■ **ASSIGNMENT**
Starting with the line that contains "Click the search", reproduce each line through the end of the entries exactly as written.

START THE RECORDS

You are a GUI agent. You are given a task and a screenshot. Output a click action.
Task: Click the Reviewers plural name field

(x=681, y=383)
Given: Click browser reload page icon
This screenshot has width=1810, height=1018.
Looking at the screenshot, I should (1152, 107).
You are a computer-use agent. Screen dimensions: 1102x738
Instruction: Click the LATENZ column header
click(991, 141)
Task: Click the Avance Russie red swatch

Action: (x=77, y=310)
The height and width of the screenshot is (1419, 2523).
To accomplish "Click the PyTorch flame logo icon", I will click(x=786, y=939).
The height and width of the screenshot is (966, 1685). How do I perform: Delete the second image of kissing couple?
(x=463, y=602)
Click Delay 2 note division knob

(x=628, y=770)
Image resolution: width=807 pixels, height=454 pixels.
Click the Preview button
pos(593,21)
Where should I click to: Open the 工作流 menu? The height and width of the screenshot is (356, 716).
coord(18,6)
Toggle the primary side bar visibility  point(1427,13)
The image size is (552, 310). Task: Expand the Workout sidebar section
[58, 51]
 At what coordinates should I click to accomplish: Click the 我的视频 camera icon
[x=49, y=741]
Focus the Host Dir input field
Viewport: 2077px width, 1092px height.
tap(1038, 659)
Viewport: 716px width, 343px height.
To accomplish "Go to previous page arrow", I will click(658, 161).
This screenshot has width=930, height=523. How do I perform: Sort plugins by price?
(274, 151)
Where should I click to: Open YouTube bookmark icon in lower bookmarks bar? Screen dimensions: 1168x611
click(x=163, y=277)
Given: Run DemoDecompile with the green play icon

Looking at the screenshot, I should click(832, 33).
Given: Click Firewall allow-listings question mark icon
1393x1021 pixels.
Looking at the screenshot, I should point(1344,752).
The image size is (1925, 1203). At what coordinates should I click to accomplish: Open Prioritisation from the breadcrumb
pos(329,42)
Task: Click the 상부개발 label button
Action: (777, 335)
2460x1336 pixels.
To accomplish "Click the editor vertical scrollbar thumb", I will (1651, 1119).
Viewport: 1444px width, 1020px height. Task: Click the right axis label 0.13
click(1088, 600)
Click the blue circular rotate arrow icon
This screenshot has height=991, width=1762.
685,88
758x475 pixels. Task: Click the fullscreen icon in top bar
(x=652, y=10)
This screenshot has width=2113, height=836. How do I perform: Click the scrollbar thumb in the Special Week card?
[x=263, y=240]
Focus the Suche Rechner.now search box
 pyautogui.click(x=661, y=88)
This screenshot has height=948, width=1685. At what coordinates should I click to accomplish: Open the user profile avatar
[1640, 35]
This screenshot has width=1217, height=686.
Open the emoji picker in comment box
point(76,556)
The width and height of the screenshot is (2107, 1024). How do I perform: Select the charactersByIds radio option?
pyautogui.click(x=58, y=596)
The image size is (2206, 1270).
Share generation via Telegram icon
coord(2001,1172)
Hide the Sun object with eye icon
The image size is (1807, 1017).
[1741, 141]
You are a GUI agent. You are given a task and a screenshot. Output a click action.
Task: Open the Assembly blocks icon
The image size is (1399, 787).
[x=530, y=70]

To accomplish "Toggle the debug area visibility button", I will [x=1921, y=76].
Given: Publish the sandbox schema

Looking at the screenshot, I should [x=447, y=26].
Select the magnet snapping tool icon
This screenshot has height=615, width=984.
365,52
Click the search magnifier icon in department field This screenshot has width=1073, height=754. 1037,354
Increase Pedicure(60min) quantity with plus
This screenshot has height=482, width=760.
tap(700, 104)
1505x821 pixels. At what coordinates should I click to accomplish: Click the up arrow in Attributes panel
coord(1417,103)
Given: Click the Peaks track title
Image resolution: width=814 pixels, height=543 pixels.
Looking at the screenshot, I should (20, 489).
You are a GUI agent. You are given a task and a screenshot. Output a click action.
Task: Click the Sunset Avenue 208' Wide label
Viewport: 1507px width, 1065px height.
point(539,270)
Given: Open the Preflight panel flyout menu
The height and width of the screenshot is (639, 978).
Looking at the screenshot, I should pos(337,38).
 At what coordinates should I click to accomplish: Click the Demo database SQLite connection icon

END THE RECORDS

■ **WORKED SOLUTION**
Click the search magnifier icon in department field This screenshot has width=1073, height=754. 1037,354
Increase Pedicure(60min) quantity with plus
This screenshot has height=482, width=760.
tap(700, 104)
1505x821 pixels. At what coordinates should I click to accomplish: Click the up arrow in Attributes panel
coord(1417,103)
Given: Click the Peaks track title
Image resolution: width=814 pixels, height=543 pixels.
Looking at the screenshot, I should (20, 489).
You are a GUI agent. You are given a task and a screenshot. Output a click action.
Task: Click the Sunset Avenue 208' Wide label
Viewport: 1507px width, 1065px height.
point(539,270)
Given: Open the Preflight panel flyout menu
The height and width of the screenshot is (639, 978).
Looking at the screenshot, I should pos(337,38).
 At what coordinates should I click to accomplish: Click the Demo database SQLite connection icon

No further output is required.